▶ TASK ITEM:
What is needed is an exact copy of the data that follows.

RECORDS below:

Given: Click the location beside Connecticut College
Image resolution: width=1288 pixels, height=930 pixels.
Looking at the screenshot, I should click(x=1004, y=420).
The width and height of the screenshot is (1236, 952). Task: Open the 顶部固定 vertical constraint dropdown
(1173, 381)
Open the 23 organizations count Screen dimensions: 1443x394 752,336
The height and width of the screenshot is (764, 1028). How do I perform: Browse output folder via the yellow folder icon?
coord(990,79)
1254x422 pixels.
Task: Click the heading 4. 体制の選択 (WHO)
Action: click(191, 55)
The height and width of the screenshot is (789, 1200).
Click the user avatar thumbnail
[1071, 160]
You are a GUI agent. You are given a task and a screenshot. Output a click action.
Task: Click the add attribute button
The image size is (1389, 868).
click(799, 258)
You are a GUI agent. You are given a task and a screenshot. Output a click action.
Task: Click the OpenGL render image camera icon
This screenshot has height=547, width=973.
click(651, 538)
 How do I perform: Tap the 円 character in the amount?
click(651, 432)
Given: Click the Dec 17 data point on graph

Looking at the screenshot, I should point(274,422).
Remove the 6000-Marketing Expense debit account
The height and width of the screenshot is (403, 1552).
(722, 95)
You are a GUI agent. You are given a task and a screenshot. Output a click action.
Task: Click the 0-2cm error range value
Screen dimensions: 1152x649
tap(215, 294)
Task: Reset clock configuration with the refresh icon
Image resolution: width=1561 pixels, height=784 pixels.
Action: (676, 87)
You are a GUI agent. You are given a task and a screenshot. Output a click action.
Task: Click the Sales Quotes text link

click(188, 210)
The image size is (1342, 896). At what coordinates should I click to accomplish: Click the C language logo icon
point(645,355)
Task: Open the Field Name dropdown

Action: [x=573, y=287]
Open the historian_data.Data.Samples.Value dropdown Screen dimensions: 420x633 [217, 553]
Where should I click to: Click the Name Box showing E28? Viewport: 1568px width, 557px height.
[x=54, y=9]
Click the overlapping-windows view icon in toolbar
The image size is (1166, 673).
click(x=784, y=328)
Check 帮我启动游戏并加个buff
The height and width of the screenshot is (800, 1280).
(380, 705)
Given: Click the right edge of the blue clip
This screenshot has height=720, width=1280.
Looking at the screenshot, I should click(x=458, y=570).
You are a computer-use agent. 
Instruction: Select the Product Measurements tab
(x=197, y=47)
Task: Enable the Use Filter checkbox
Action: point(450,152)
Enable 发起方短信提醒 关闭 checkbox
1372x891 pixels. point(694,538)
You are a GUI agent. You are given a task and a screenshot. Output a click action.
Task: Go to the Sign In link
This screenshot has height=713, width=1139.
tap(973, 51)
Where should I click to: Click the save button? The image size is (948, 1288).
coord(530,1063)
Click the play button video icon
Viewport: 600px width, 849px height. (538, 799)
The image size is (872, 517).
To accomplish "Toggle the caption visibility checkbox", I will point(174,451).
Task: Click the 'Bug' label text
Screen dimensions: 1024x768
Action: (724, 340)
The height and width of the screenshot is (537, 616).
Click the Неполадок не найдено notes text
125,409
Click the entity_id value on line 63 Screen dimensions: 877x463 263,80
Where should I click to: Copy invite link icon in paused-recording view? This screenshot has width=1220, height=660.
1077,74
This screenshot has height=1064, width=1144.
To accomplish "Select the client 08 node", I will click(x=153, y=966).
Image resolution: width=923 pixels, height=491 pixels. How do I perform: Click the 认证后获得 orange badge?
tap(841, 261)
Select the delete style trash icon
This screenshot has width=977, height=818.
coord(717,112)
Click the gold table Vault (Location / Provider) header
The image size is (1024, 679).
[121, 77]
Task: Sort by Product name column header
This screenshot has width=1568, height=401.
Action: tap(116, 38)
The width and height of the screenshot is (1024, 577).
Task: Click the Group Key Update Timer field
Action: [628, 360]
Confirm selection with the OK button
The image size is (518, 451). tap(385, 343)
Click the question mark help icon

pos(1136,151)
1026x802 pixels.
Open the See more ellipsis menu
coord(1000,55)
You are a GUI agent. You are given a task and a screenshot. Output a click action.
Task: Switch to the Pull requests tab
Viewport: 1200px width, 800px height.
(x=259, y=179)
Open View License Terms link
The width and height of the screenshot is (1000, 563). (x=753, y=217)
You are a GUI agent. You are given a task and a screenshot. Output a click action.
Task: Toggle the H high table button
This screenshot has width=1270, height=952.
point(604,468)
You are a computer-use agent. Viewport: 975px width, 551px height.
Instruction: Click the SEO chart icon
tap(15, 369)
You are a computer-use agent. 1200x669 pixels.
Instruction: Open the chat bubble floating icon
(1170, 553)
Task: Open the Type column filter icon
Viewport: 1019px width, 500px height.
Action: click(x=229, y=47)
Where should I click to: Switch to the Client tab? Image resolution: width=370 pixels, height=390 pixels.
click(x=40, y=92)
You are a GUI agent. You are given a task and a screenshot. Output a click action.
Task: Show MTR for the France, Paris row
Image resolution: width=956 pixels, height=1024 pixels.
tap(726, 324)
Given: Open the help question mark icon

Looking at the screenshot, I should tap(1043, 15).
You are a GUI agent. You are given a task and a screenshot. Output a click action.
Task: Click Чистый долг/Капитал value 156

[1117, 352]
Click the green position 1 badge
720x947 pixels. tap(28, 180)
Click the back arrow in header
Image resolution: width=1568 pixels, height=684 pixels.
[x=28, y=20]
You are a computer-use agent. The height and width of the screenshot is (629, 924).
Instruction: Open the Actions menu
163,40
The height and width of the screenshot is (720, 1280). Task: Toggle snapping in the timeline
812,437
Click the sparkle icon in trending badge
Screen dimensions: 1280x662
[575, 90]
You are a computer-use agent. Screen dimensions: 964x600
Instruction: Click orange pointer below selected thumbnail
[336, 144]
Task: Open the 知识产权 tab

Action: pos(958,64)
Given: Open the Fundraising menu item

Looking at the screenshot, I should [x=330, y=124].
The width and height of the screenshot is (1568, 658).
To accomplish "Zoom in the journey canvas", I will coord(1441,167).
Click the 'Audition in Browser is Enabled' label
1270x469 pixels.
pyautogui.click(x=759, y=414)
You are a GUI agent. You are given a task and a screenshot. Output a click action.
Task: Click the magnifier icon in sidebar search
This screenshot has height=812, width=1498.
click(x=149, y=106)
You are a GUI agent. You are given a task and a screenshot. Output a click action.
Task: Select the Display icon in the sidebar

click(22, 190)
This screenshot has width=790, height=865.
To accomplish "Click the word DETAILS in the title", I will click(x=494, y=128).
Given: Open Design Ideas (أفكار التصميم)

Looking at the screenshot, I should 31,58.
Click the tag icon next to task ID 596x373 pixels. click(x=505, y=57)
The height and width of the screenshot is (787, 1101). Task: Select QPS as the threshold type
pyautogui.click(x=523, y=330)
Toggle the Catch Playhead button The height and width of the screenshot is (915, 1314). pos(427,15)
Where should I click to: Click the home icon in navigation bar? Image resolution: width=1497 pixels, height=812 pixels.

End of RECORDS.

▶ SOLUTION TO THIS EXERCISE:
Given: Click the location beside Connecticut College
Image resolution: width=1288 pixels, height=930 pixels.
Looking at the screenshot, I should click(x=1004, y=420).
The width and height of the screenshot is (1236, 952). Task: Open the 顶部固定 vertical constraint dropdown
(1173, 381)
Open the 23 organizations count Screen dimensions: 1443x394 752,336
The height and width of the screenshot is (764, 1028). How do I perform: Browse output folder via the yellow folder icon?
coord(990,79)
1254x422 pixels.
Task: Click the heading 4. 体制の選択 (WHO)
Action: click(191, 55)
The height and width of the screenshot is (789, 1200).
Click the user avatar thumbnail
[1071, 160]
You are a GUI agent. You are given a task and a screenshot. Output a click action.
Task: Click the add attribute button
The image size is (1389, 868).
click(799, 258)
You are a GUI agent. You are given a task and a screenshot. Output a click action.
Task: Click the OpenGL render image camera icon
This screenshot has height=547, width=973.
click(651, 538)
 How do I perform: Tap the 円 character in the amount?
click(651, 432)
Given: Click the Dec 17 data point on graph

Looking at the screenshot, I should point(274,422).
Remove the 6000-Marketing Expense debit account
The height and width of the screenshot is (403, 1552).
(722, 95)
You are a GUI agent. You are given a task and a screenshot. Output a click action.
Task: Click the 0-2cm error range value
Screen dimensions: 1152x649
tap(215, 294)
Task: Reset clock configuration with the refresh icon
Image resolution: width=1561 pixels, height=784 pixels.
Action: (676, 87)
You are a GUI agent. You are given a task and a screenshot. Output a click action.
Task: Click the Sales Quotes text link

click(188, 210)
The image size is (1342, 896). At what coordinates should I click to accomplish: Click the C language logo icon
point(645,355)
Task: Open the Field Name dropdown

Action: [x=573, y=287]
Open the historian_data.Data.Samples.Value dropdown Screen dimensions: 420x633 [217, 553]
Where should I click to: Click the Name Box showing E28? Viewport: 1568px width, 557px height.
[x=54, y=9]
Click the overlapping-windows view icon in toolbar
The image size is (1166, 673).
click(x=784, y=328)
Check 帮我启动游戏并加个buff
The height and width of the screenshot is (800, 1280).
(380, 705)
Given: Click the right edge of the blue clip
This screenshot has height=720, width=1280.
Looking at the screenshot, I should click(x=458, y=570).
You are a computer-use agent. 
Instruction: Select the Product Measurements tab
(x=197, y=47)
Task: Enable the Use Filter checkbox
Action: point(450,152)
Enable 发起方短信提醒 关闭 checkbox
1372x891 pixels. point(694,538)
You are a GUI agent. You are given a task and a screenshot. Output a click action.
Task: Go to the Sign In link
This screenshot has height=713, width=1139.
tap(973, 51)
Where should I click to: Click the save button? The image size is (948, 1288).
coord(530,1063)
Click the play button video icon
Viewport: 600px width, 849px height. (538, 799)
The image size is (872, 517).
To accomplish "Toggle the caption visibility checkbox", I will point(174,451).
Task: Click the 'Bug' label text
Screen dimensions: 1024x768
Action: (724, 340)
The height and width of the screenshot is (537, 616).
Click the Неполадок не найдено notes text
125,409
Click the entity_id value on line 63 Screen dimensions: 877x463 263,80
Where should I click to: Copy invite link icon in paused-recording view? This screenshot has width=1220, height=660.
1077,74
This screenshot has height=1064, width=1144.
To accomplish "Select the client 08 node", I will click(x=153, y=966).
Image resolution: width=923 pixels, height=491 pixels. How do I perform: Click the 认证后获得 orange badge?
tap(841, 261)
Select the delete style trash icon
This screenshot has width=977, height=818.
coord(717,112)
Click the gold table Vault (Location / Provider) header
The image size is (1024, 679).
[121, 77]
Task: Sort by Product name column header
This screenshot has width=1568, height=401.
Action: tap(116, 38)
The width and height of the screenshot is (1024, 577).
Task: Click the Group Key Update Timer field
Action: [628, 360]
Confirm selection with the OK button
The image size is (518, 451). tap(385, 343)
Click the question mark help icon

pos(1136,151)
1026x802 pixels.
Open the See more ellipsis menu
coord(1000,55)
You are a GUI agent. You are given a task and a screenshot. Output a click action.
Task: Switch to the Pull requests tab
Viewport: 1200px width, 800px height.
(x=259, y=179)
Open View License Terms link
The width and height of the screenshot is (1000, 563). (x=753, y=217)
You are a GUI agent. You are given a task and a screenshot. Output a click action.
Task: Toggle the H high table button
This screenshot has width=1270, height=952.
point(604,468)
You are a computer-use agent. Viewport: 975px width, 551px height.
Instruction: Click the SEO chart icon
tap(15, 369)
You are a computer-use agent. 1200x669 pixels.
Instruction: Open the chat bubble floating icon
(1170, 553)
Task: Open the Type column filter icon
Viewport: 1019px width, 500px height.
Action: click(x=229, y=47)
Where should I click to: Switch to the Client tab? Image resolution: width=370 pixels, height=390 pixels.
click(x=40, y=92)
You are a GUI agent. You are given a task and a screenshot. Output a click action.
Task: Show MTR for the France, Paris row
Image resolution: width=956 pixels, height=1024 pixels.
tap(726, 324)
Given: Open the help question mark icon

Looking at the screenshot, I should tap(1043, 15).
You are a GUI agent. You are given a task and a screenshot. Output a click action.
Task: Click Чистый долг/Капитал value 156

[1117, 352]
Click the green position 1 badge
720x947 pixels. tap(28, 180)
Click the back arrow in header
Image resolution: width=1568 pixels, height=684 pixels.
[x=28, y=20]
You are a computer-use agent. The height and width of the screenshot is (629, 924).
Instruction: Open the Actions menu
163,40
The height and width of the screenshot is (720, 1280). Task: Toggle snapping in the timeline
812,437
Click the sparkle icon in trending badge
Screen dimensions: 1280x662
[575, 90]
You are a computer-use agent. Screen dimensions: 964x600
Instruction: Click orange pointer below selected thumbnail
[336, 144]
Task: Open the 知识产权 tab

Action: pos(958,64)
Given: Open the Fundraising menu item

Looking at the screenshot, I should [x=330, y=124].
The width and height of the screenshot is (1568, 658).
To accomplish "Zoom in the journey canvas", I will coord(1441,167).
Click the 'Audition in Browser is Enabled' label
1270x469 pixels.
pyautogui.click(x=759, y=414)
You are a GUI agent. You are given a task and a screenshot. Output a click action.
Task: Click the magnifier icon in sidebar search
This screenshot has height=812, width=1498.
click(x=149, y=106)
You are a GUI agent. You are given a task and a screenshot. Output a click action.
Task: Select the Display icon in the sidebar

click(22, 190)
This screenshot has width=790, height=865.
To accomplish "Click the word DETAILS in the title", I will click(x=494, y=128).
Given: Open Design Ideas (أفكار التصميم)

Looking at the screenshot, I should 31,58.
Click the tag icon next to task ID 596x373 pixels. click(x=505, y=57)
The height and width of the screenshot is (787, 1101). Task: Select QPS as the threshold type
pyautogui.click(x=523, y=330)
Toggle the Catch Playhead button The height and width of the screenshot is (915, 1314). pos(427,15)
Where should I click to: Click the home icon in navigation bar? Image resolution: width=1497 pixels, height=812 pixels.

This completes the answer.